* EXERCISE OBJECTIVE
Once the line with "Image resolution: width=700" is found in the data, output it and each following line exactly, up to and including the line with "Select the Use", and nothing before or after.
---------- PROVIDED DATA
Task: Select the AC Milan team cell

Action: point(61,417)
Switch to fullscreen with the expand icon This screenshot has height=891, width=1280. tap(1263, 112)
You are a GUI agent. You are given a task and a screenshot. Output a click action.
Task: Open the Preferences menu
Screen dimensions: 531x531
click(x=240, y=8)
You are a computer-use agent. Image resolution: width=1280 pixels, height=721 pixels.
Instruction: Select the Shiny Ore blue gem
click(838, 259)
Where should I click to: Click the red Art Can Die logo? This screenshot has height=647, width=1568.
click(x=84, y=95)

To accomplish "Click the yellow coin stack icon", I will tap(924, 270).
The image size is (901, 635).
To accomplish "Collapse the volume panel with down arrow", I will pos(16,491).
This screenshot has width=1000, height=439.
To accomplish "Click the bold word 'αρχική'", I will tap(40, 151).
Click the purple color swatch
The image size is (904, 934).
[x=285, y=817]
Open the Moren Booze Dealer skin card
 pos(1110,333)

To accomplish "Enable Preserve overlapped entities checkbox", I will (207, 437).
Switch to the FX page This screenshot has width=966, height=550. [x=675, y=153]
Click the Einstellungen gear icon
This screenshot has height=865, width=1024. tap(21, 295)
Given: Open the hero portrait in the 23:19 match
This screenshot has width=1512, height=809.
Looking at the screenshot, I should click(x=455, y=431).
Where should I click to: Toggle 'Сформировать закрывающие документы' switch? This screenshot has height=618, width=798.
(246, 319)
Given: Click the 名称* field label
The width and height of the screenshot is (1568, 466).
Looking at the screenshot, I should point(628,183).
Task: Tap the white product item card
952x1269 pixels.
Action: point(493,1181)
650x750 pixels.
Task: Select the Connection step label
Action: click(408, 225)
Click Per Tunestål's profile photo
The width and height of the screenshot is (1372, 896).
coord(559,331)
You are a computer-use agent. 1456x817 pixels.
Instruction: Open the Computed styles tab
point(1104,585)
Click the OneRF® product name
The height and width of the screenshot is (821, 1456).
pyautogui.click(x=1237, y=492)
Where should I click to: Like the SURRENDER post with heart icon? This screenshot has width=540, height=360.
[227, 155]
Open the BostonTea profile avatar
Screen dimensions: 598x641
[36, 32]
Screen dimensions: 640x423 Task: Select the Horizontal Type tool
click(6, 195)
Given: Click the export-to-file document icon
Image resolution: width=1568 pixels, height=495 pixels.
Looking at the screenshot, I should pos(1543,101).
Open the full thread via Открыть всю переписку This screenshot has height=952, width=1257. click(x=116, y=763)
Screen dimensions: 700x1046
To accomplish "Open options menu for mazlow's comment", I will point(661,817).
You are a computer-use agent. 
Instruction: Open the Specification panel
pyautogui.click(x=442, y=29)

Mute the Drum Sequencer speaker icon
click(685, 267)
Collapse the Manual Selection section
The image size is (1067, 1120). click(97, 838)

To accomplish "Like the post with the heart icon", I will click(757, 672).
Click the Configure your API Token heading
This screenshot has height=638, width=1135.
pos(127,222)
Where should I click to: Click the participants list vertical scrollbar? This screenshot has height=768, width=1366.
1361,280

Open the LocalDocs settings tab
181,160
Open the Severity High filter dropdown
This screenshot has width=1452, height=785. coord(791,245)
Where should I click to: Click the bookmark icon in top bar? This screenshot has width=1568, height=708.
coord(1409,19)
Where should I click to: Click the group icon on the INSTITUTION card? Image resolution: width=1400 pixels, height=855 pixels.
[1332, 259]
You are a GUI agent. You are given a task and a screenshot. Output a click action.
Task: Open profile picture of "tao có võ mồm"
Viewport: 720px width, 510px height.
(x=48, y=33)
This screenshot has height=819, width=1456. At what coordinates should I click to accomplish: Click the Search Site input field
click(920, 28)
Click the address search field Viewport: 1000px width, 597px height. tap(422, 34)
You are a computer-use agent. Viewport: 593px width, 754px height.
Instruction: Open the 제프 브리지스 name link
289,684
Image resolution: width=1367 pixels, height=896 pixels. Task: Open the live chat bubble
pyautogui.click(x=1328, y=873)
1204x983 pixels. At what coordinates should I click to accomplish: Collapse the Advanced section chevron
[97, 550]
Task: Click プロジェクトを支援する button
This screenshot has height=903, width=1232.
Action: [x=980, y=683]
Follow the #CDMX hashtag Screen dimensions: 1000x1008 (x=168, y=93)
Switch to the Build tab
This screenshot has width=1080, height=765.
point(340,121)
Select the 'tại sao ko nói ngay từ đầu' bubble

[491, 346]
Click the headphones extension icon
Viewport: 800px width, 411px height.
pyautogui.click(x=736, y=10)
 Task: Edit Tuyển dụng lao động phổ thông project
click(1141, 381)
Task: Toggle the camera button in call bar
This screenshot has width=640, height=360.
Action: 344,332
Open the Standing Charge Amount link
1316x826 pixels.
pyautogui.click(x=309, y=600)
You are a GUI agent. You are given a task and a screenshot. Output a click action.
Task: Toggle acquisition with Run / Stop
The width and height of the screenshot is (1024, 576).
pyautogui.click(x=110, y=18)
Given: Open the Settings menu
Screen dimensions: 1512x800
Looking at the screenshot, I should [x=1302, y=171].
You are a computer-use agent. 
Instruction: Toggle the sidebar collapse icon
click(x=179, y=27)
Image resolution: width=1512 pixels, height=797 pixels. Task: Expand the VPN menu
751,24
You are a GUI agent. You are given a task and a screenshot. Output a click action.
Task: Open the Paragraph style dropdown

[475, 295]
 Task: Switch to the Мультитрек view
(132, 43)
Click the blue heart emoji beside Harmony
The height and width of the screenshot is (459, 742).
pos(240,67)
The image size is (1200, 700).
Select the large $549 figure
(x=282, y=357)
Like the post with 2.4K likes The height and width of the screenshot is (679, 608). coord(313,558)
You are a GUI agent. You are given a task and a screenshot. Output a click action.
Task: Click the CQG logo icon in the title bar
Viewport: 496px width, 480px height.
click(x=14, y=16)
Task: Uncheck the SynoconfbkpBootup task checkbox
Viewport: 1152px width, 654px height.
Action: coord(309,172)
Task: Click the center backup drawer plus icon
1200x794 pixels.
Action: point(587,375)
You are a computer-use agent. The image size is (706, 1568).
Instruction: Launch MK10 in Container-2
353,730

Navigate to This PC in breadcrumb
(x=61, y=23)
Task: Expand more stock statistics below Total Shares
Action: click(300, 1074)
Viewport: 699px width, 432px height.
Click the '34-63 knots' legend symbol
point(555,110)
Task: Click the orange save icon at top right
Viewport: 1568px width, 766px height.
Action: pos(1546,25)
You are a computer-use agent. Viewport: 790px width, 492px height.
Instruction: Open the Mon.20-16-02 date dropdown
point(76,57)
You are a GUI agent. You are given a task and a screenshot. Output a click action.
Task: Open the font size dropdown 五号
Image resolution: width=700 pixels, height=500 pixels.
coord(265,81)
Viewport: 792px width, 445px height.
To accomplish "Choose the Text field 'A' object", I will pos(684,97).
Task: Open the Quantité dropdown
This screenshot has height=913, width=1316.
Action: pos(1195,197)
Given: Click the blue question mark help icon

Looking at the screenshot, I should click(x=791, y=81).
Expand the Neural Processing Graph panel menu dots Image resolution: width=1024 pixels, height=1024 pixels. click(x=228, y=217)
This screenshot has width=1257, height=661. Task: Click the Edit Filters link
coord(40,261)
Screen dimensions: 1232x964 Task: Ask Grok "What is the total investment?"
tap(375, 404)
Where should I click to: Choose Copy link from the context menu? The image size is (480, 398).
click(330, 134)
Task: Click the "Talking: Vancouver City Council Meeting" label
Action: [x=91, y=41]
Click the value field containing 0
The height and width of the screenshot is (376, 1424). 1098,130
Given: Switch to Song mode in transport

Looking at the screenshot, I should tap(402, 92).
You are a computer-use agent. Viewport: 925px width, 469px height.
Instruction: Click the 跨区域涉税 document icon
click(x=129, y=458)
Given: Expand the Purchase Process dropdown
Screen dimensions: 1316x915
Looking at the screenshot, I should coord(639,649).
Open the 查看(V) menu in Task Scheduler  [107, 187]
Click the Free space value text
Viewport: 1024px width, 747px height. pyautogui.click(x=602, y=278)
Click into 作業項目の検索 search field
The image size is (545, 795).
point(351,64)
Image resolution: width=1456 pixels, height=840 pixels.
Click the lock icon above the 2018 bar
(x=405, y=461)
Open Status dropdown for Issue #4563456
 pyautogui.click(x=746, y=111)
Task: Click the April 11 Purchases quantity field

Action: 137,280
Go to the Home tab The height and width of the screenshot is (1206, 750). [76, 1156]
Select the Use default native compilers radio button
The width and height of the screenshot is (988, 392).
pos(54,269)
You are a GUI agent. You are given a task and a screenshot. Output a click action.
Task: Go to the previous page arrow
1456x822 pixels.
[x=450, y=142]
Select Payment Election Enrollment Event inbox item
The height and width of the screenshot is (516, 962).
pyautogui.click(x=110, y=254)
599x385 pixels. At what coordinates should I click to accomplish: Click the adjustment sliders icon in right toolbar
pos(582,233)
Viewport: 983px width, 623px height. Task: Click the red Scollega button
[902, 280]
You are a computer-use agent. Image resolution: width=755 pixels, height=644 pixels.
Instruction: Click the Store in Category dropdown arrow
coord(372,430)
--------------------
* RESPONSE TO THE TASK
Image resolution: width=700 pixels, height=500 pixels.
coord(265,81)
Viewport: 792px width, 445px height.
To accomplish "Choose the Text field 'A' object", I will pos(684,97).
Task: Open the Quantité dropdown
This screenshot has height=913, width=1316.
Action: pos(1195,197)
Given: Click the blue question mark help icon

Looking at the screenshot, I should click(x=791, y=81).
Expand the Neural Processing Graph panel menu dots Image resolution: width=1024 pixels, height=1024 pixels. click(x=228, y=217)
This screenshot has width=1257, height=661. Task: Click the Edit Filters link
coord(40,261)
Screen dimensions: 1232x964 Task: Ask Grok "What is the total investment?"
tap(375, 404)
Where should I click to: Choose Copy link from the context menu? The image size is (480, 398).
click(330, 134)
Task: Click the "Talking: Vancouver City Council Meeting" label
Action: [x=91, y=41]
Click the value field containing 0
The height and width of the screenshot is (376, 1424). 1098,130
Given: Switch to Song mode in transport

Looking at the screenshot, I should tap(402, 92).
You are a computer-use agent. Viewport: 925px width, 469px height.
Instruction: Click the 跨区域涉税 document icon
click(x=129, y=458)
Given: Expand the Purchase Process dropdown
Screen dimensions: 1316x915
Looking at the screenshot, I should coord(639,649).
Open the 查看(V) menu in Task Scheduler  [107, 187]
Click the Free space value text
Viewport: 1024px width, 747px height. pyautogui.click(x=602, y=278)
Click into 作業項目の検索 search field
The image size is (545, 795).
point(351,64)
Image resolution: width=1456 pixels, height=840 pixels.
Click the lock icon above the 2018 bar
(x=405, y=461)
Open Status dropdown for Issue #4563456
 pyautogui.click(x=746, y=111)
Task: Click the April 11 Purchases quantity field

Action: 137,280
Go to the Home tab The height and width of the screenshot is (1206, 750). [76, 1156]
Select the Use default native compilers radio button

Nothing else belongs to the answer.